こうして、あなたの愛妻は子宝に恵まれた愛しい日々を送っていく。

さて、上記のストーリーについて先ほど書いた問題をもう一度整理する。「あなたの愛妻」とは、いったいだれなのか。

ダニエル・カーネマン(ノーベル経済学賞受賞。著書「ファスト&スロー」はあまりにも有名)は、この一連の出来事について、「愛妻」の自己を2つに分割する。経験する自己と、物語る自己だ。
経験する自己は、そりゃもう壮絶な戦いを経験して、こんな痛み二度と経験してやるものかと思うだろう。
しかし物語る自己は違う。カーネマンは、物語る自己は「ピーク」と「エンド」の2要素の平均で物語る、と主張する。ピークがいかに壮絶で地獄だったとしても、エンドは人間社会にとっての最高ともいえる栄誉である。カーネマンの主張に従えば、経験する自己よりも、あなたの愛妻の物語る自己は圧倒的に「幸福に満ちて」この経験を評価することになる。
そして物語る自己が、物語る。

さて、そういうわけで、ある程度の日時が過ぎれば、つまり周囲からの拍手喝采によってハッピー「エンド」に近づき、物語る自己の評価が高まれば、また出産をしてもいい気になる。

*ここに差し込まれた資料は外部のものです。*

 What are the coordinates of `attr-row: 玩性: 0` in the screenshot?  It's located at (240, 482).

従って、物語る自己からすれば、長期投資的視点では出産の痛みはそれほど評価に悪影響を及ぼさないことになる。
とするならば、「おんなのこは、出産のときに【カンチョーの100倍】痛いおもいをするんだから!」の「おんなのこ」とは、いったい誰なのか?これは、経験する自己が顕現しているということなのか?

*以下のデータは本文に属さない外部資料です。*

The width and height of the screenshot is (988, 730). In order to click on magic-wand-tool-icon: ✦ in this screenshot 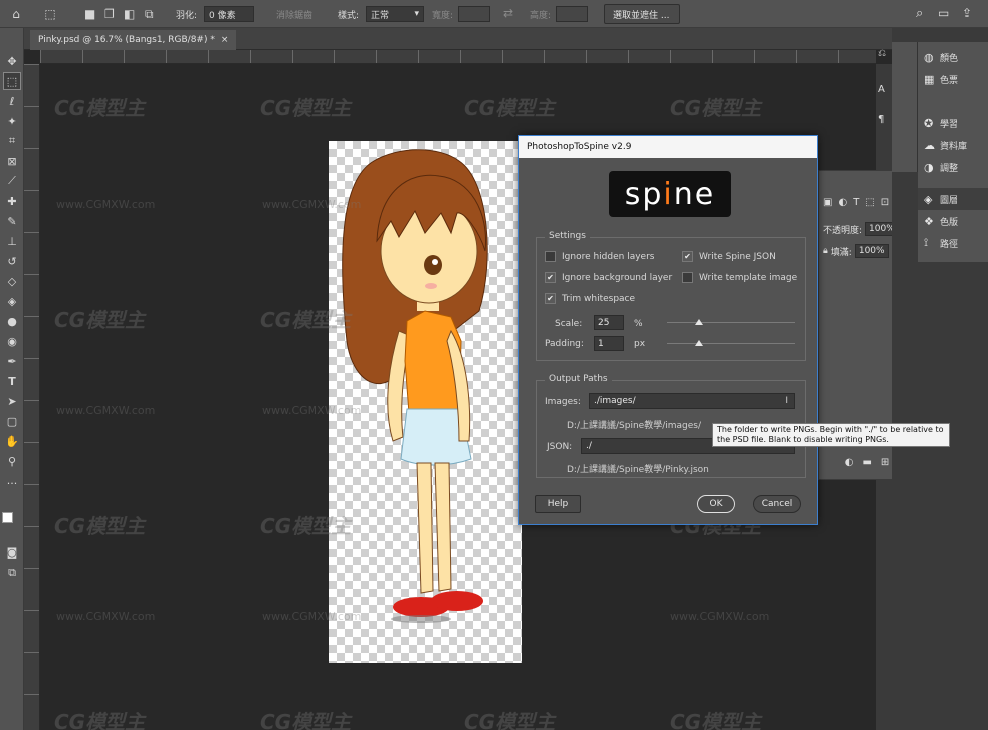, I will do `click(12, 121)`.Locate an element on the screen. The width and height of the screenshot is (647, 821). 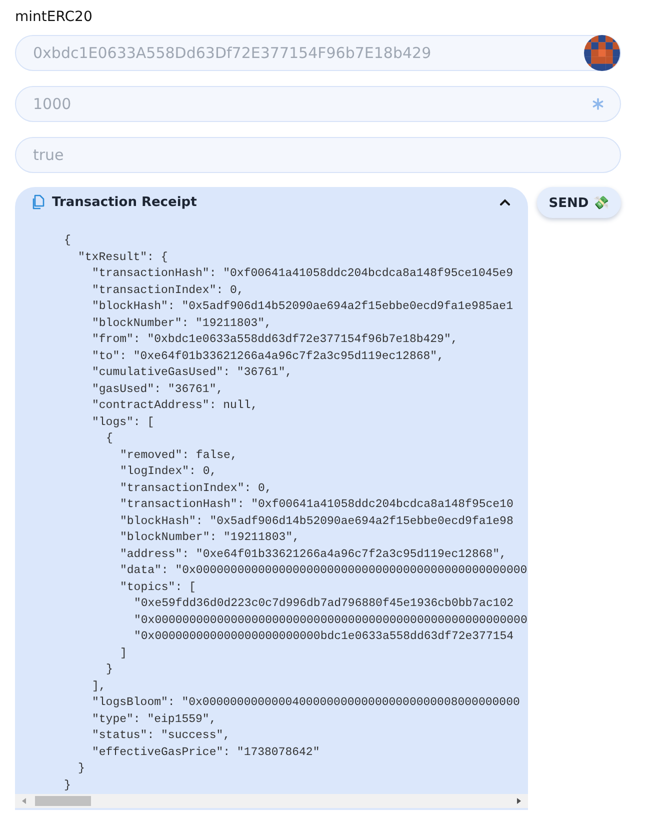
code-line: "removed": false, is located at coordinates (179, 455).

出産の痛みを評価するとき、その瞬間ではなく、あなたが、子どもとともに社会からどう受け止められているか、という点が結局は重要なのではないのか?ともすれば、出産という瞬間痛から逃れ、やはりとるに足らぬ痛みであると認識できるに至るのではないかと思う。

女性だけではなく男性他すべてを集合した「人間」において、痛みと並ぶすべての感情を感じ、保有する自己という意識概念を疑う。
ホモデウス第3部ではこれが繰り広げられる。